Experimental randomised controlled trials (RCTs), non-randomised controlled trials (CTs), cohort studies, time series and controlled or uncontrolled pre-post studies of quality improvement interventions for changing routine methods of pressure ulcer prevention in a hospital setting were eligible for inclusion. Quality improvement interventions were defined in the review as interventions that addressed structure and/or process changes as defined in the Donabedian framework. Studies were required to report at least one nursing process- or patient-related outcome. Studies of solely educational interventions, wound-care or site-specific pressure ulcers were excluded.

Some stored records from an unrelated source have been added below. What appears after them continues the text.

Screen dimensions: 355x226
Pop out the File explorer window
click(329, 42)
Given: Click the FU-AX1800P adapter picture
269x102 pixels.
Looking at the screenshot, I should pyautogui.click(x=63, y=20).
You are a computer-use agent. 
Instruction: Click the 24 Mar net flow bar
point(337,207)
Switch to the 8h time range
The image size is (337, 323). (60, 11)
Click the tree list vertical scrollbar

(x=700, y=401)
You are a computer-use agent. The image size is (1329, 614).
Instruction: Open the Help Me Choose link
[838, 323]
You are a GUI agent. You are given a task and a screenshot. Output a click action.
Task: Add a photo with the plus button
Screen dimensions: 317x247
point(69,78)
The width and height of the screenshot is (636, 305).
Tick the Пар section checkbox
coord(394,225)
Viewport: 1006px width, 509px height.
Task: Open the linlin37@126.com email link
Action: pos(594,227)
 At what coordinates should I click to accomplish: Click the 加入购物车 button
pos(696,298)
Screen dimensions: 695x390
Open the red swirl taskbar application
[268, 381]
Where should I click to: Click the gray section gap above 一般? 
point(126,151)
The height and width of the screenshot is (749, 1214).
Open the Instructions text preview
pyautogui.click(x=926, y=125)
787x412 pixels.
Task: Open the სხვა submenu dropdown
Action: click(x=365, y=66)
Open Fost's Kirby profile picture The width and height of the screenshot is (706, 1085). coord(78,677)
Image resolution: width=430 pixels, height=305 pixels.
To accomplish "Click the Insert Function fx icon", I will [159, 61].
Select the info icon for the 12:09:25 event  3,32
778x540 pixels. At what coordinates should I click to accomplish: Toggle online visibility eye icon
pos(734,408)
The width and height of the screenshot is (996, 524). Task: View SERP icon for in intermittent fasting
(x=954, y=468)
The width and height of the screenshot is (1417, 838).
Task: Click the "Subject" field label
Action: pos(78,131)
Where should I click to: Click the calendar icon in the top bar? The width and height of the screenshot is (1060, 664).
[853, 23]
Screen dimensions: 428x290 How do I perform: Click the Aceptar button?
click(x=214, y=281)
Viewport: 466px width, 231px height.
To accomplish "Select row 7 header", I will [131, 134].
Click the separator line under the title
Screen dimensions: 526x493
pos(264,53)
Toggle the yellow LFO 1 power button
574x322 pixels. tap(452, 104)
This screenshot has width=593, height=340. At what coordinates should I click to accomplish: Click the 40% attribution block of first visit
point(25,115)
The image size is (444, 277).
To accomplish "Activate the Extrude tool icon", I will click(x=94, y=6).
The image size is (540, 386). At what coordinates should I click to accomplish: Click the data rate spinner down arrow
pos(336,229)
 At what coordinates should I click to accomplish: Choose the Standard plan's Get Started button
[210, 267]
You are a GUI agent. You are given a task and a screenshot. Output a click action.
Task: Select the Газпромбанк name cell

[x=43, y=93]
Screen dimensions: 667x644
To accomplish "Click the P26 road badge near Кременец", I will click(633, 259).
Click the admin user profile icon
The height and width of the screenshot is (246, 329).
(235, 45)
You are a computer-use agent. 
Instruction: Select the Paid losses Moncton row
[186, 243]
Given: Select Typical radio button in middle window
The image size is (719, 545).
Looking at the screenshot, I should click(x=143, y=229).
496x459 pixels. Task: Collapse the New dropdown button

Most studies were set in single hospitals with multiple units. Participants included adults and children with a wide variety of clinical conditions. Most studies used multiple intervention strategies, including pressure-ulcer-specific measures combined with quality improvement strategies. The most commonly used strategies were protocol-based care, staff education, pressure-ulcer risk assessment tools, performance monitoring and assembling a new team to plan the intervention. Methods of delivery ranged from simple one-off events to complex ongoing activities. Only half of the studies that used performance monitoring also provided feedback to staff. Most studies reported patient-related outcomes and few reported nursing process measures. Measures of pressure ulcer incidence were inconsistent across studies (with respect to pressure ulcer stage, units of measurement). Process of care measures differed widely. The final assessment was conducted between six and 60 months after completion of the intervention (where reported). Most studies took place in USA.
Two reviewers independently selected the studies. Disagreements were resolved by discussion.